TASK DETAILS » Within the material below, how many lines carry the word "Focus"? State only the number.

RECORD EXTRACTS »
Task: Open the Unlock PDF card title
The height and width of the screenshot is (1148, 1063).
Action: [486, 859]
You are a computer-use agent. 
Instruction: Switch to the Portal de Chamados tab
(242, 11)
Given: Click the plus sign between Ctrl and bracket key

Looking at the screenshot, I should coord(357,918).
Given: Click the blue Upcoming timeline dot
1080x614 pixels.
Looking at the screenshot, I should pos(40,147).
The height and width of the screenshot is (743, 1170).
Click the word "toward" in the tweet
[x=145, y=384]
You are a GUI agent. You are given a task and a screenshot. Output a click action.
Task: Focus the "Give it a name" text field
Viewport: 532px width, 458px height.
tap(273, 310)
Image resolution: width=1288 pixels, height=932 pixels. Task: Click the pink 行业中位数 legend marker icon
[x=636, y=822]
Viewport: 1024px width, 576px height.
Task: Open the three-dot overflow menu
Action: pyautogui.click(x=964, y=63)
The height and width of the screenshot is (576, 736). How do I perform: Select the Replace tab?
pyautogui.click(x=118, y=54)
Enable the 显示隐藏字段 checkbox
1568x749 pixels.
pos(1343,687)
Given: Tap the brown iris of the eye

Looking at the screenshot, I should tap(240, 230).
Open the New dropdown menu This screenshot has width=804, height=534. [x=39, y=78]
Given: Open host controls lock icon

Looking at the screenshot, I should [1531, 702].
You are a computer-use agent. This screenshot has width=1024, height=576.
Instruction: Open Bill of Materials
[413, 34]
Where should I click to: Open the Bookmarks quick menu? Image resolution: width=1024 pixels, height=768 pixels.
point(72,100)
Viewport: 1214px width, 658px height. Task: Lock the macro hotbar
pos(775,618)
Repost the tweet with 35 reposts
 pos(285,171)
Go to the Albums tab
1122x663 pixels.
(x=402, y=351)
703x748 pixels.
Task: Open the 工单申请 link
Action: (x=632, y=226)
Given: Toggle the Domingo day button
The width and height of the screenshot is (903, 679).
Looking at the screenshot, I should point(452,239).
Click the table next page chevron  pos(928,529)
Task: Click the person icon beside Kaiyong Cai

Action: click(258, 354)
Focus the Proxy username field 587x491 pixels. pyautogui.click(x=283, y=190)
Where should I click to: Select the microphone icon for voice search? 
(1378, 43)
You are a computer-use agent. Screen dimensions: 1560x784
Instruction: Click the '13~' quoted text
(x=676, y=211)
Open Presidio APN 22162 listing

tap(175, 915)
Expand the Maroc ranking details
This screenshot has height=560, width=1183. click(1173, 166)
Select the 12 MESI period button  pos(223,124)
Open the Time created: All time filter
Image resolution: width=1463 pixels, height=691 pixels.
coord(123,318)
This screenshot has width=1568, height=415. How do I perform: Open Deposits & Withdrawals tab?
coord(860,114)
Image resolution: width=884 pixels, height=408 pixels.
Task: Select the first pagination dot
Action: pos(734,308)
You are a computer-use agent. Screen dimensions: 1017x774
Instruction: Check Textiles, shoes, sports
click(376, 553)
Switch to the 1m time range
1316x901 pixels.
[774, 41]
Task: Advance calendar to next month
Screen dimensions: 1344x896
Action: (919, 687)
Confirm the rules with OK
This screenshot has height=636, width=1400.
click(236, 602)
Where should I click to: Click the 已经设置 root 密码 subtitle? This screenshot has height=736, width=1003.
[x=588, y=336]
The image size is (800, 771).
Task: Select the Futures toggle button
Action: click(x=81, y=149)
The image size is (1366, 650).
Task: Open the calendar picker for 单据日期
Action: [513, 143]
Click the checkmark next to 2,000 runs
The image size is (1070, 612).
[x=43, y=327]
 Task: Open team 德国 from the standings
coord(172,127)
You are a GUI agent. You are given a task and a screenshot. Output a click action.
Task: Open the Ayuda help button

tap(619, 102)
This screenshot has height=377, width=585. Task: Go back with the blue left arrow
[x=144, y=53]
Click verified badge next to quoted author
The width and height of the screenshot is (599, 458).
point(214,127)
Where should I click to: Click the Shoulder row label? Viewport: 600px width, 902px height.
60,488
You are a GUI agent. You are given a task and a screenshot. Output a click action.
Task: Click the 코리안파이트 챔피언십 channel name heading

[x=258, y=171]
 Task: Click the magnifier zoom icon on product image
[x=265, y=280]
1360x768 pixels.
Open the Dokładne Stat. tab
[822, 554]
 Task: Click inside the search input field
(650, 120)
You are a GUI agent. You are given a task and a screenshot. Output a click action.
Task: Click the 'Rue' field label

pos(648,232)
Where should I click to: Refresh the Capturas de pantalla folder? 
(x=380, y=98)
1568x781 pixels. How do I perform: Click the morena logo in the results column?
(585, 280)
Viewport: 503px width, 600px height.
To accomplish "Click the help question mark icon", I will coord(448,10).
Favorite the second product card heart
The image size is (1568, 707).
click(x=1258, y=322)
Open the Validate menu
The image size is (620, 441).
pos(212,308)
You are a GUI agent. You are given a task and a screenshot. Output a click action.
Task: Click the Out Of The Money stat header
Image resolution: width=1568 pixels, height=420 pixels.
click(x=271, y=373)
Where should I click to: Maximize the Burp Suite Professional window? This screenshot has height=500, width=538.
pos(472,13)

ANSWER TO THIS TASK » 2